Reck and Jim -- I took a lot of American Flyer / S pics for you at Hartmann's. There's also one beautiful wide gauge Flyer loco.

T-Man -- There's a nice 1666 on display at Hartmann's for you, too!

Check out the caterpiller-tread log hauler at Clark's ... "Who needs tracks?!? We don't need no stinkin' tracks!"

Anyway ... I'm back ... and will likely be buggin' you all again pretty soon.

A very happy Indepence Day weekend to you all!

TJ


----------



## Big Ed (Jun 16, 2009)

Welcome back TJ.
The link you provided loads a blank page, at least to me.

You found stuff for The Kid and Reckers and T but nothing for Ed?

I had off all week too.

Monday went to the dentist to have my teeth cleaned and checked.

I was missing a half of back molar for over 6 months now. I wondered why it was not hurting? Seems that he did a root canal on that years ago. The other side I had a cavity in my wisdom tooth and it was a little loose. And I have been experiencing sinus like headaches and earaches on that side of my head every once and a while for the last 6 months.

I then went home and worked on the trains.

Tuesday I cut the grass and trimmed the front bushes all day job!
Wednesday I did the back bushes, a beeeeutifull day!:thumbsup: And played with the trains.

Thursday I went back to the dentist and he ground down the molar tooth and inserted a stud for a new cap.

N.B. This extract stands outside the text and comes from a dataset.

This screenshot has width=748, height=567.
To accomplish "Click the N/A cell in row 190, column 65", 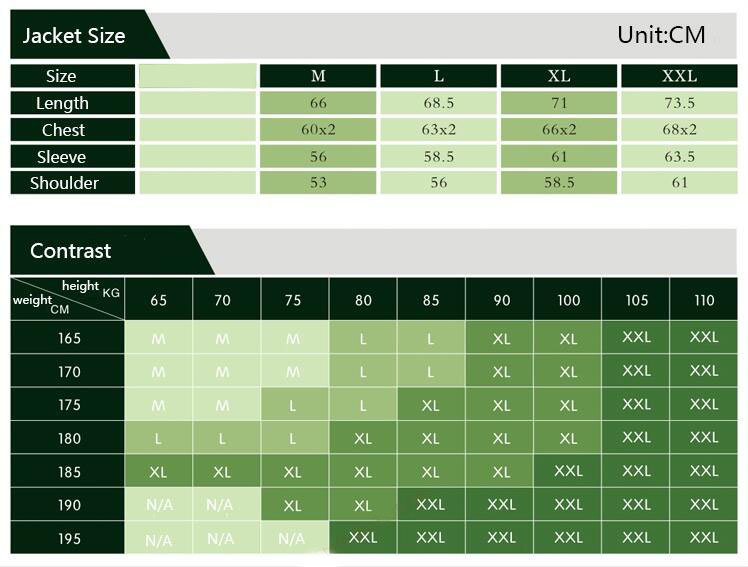I will point(159,505).
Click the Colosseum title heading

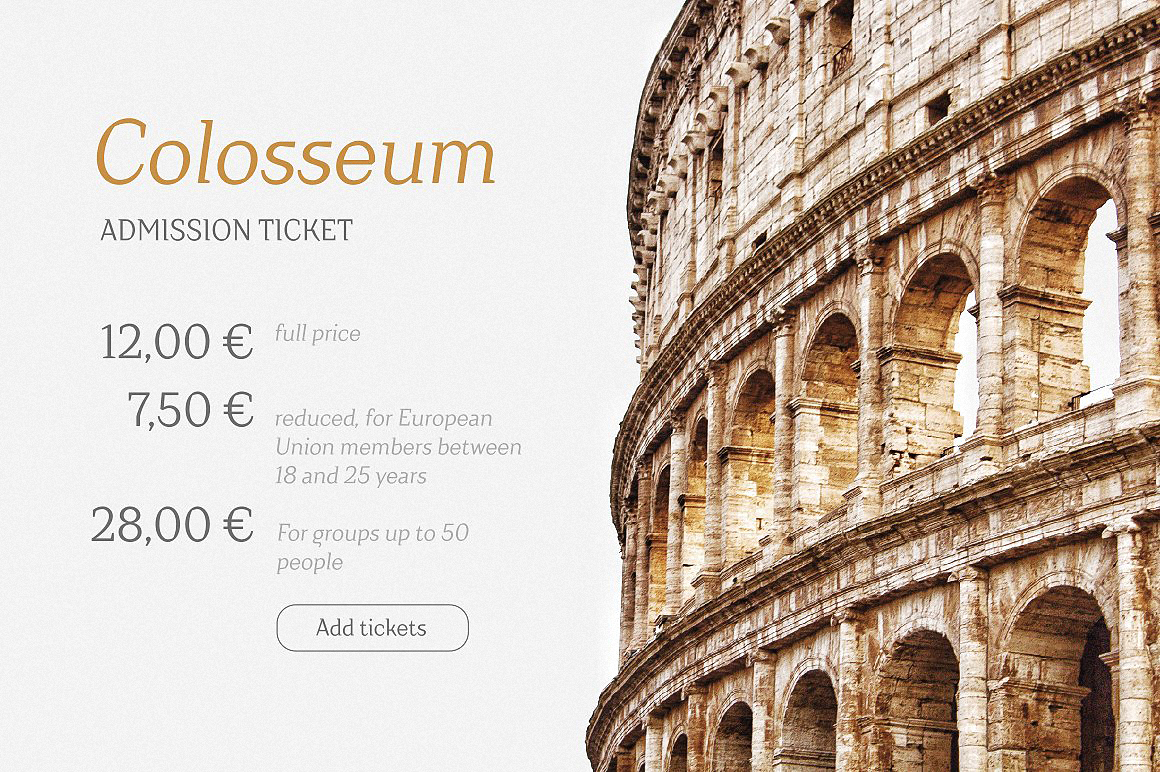click(295, 153)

I told him to yank the wisdom tooth.

It amazes me how he can do that with his dremal tool inside the mouth!

All and all my first week vacation sucked!:laugh: 
But anytime not working is good! And I needed to see the dentist! I think the sinus problem was the wisdom tooth.

I get off the last 2 weeks in July too. So after the 4th I go back and work 9 days and then I am off again.:thumbsup:

Have a good 4th back to you.

Edit...,

I also did odd jobs around the house that I have been putting off.


----------



## tjcruiser (Jan 10, 2010)

Big Ed,

Blank Page ???? Oh no! I'm so sorry. When I click the link on my end, a slideshow pops up. 30+ pics, so I thought I'd use the Kodak site to post 'em, rather than uploading that many to the thread directly here. But, I don't have much KodakGallery experience, and I'm not sure if anyone can view them, or if one has to be a KodakGallery user, first?

Can anyone else see the slideshow?

Can anyone offer better tips on how I can link a KodakGallery slideshow to here?

(Sorry for the inept effort on my part.)

Hmmm ..

Does this link work any better ? ...

http://www.kodakgallery.com/gallery...321803&cm_mmc=eMail-_-Share-_-Photos-_-Sharee 

Hey, bummer about your teeth / molar. I do hope your dentist fixed things up OK. I bit on something odd a few months back and sheared off the back/top section of one of my front teeth. I figured I'd look a bit jagged for the rest of life. But to my delight, the dentist used some high-tech, color-matched, super-strong epoxy to rebuild the tooth, using some ultra-violet (?) or infra-red (?) light beam to cure the epoxy rock-hard in a matter of seconds. Pretty incredibly ... I told him that I wish I had one of those light-saber beam things for working on my model trains!

Happy 4th to you, too!

TJ


----------



## tjcruiser (Jan 10, 2010)

Any feedback on whether the photo link(s) are working?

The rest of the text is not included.